### Dataset entries ###

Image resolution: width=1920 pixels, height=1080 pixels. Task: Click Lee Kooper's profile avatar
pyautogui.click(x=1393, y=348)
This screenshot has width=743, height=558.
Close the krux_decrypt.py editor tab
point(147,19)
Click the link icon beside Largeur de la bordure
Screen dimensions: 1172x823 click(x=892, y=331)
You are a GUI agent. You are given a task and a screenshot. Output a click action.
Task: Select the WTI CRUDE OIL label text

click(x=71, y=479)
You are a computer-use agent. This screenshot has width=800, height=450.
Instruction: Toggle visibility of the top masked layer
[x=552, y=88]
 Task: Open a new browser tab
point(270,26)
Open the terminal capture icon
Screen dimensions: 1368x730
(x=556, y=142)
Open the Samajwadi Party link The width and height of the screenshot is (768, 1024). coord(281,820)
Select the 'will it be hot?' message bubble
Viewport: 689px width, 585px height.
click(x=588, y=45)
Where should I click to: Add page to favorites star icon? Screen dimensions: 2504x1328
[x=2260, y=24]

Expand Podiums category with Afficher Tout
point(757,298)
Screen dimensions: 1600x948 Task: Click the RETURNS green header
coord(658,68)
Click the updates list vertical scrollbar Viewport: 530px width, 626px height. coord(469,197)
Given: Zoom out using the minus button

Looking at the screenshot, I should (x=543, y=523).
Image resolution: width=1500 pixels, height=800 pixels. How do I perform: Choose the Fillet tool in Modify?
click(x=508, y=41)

###

◆ **Work to be completed**: Render everything from the row containing "Screen dimensions: 1600x948" down to the last row as a two-column CSV with the headers input and output. Give one CSV line for each text and its answer, each quoted in its own field, with line breaks replaced by spaces.

◆ **Written solution**:
input,output
"Screen dimensions: 1600x948 Task: Click the RETURNS green header","coord(658,68)"
"Click the updates list vertical scrollbar Viewport: 530px width, 626px height.","coord(469,197)"
"Given: Zoom out using the minus button","Looking at the screenshot, I should (x=543, y=523)."
"Image resolution: width=1500 pixels, height=800 pixels. How do I perform: Choose the Fillet tool in Modify?","click(x=508, y=41)"